Now, for a bridge sim game. Search for the decisions that influence multiple stations, to people have to talk and decide.
One thing Im lucky using this for LARP, since they have to buy stuff to have it on ship.
PLEASE PLEASE KEEP THE GM MODE
Most likely will be a year before I have anything playable, so don't get your hopes up too high. Amount of time&energy I have is much lower then when I was building EE1.
It's still a hacked together script with a few very nasty hacks at the moment. But I think I will be able to make this pretty without much hassle.
Didn't do much on actual EE2, as I'm using smaller easier games to test the android support.
Took a whole bunch of commits. But I have the android build working with the same buildsystem as my normal builds now. With the only "note" that it does not have a proper icon yet.

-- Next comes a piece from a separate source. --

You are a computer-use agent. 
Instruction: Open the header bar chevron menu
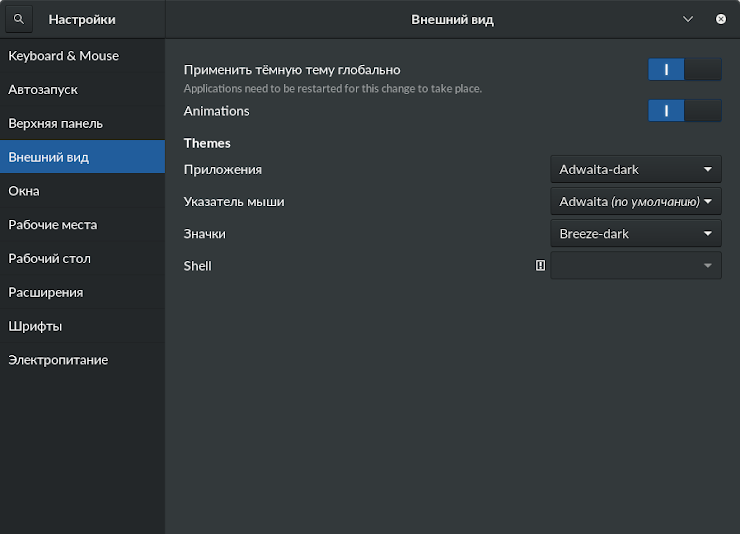click(688, 19)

But, I can use this build system on Windows and Linux now. Which makes the Android version much faster to test (before I could only build the android version on a slow linux machine)
I have to see, SFML (for EE1) has a bunch more dependencies then SDL2 (which I use for EE2) so building could be a bit more challanging. Also, SDL2 uses java code for a few bits, while SFML is only C++. So there are some differences there.

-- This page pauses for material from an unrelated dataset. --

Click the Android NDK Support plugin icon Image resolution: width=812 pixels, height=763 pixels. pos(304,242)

So the good news is that the server->client updates now work. So I can update game state from a server to a client.
The bad part is, the clients cannot send any interactions back yet. I didn't like how that was implemented in EE1, and I haven't got a new implementation working yet.

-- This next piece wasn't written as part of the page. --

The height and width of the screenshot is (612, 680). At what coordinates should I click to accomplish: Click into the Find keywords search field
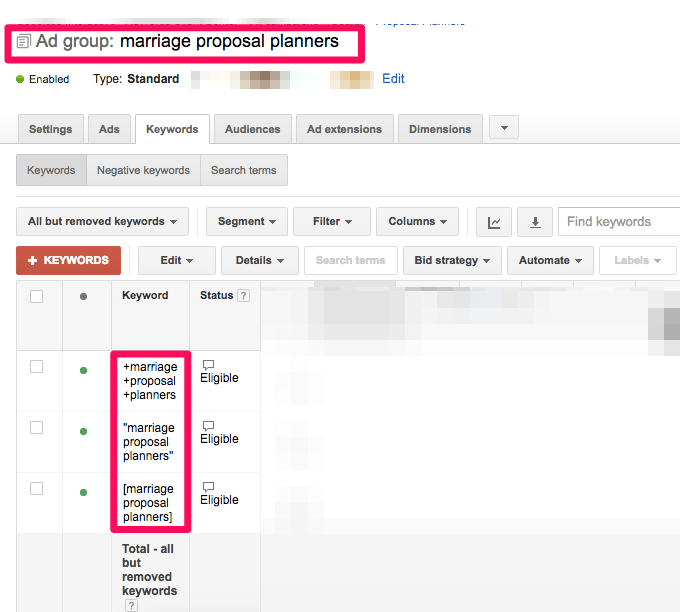click(x=618, y=222)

For those that know the EE1 code. In EE1 you had to code glue logic for this part, build a packet, give it an ID, send it to the server, there decode it again, and then handle it.
With SP2, I can now:
//setup a function for "replication" with: multiplayer.replicate(&Player::testFunction); //And then on the client call the function like: multiplayer.callOnServer(&Player::testFunction, 1, 2.0f);
All parameter conversion to network data, ID handling, decoding on the server is all handled by magic.
Phantel
Out of curiousity, does it block until it gets a response, like a synchronous RPC? Or does it just fire off a packet and proceed with no response, or some kind of async response?
In SNIS, once a session between client and server is established, all messages both ways are fire and forget with no real associated response. The client streams "opcodes" and their operands at the server and vice versa. I tried to make it so the client doesn't hold important state, so I tend not to need any synchronous request/response type sequences in the protocol.
queue_to_server(snis_opcode_pkt("bb", OPCODE_REQUEST_YAW, yaw));
snis_opcode_pkt returns a marshalled packet with the specified format (two bytes in this case) and checks the format matches what the opcode expects, and queue_to_server() puts the packet into a queue that another thread will forward to the server.
Variadic templates: https://github.com/daid/SeriousProton2/blob/master/include/sp2/multiplayer/replication.h#L139
It's not so bad compared to the script binding variadic templates, which also need to deal with returning data conversion, and binding to class member functions.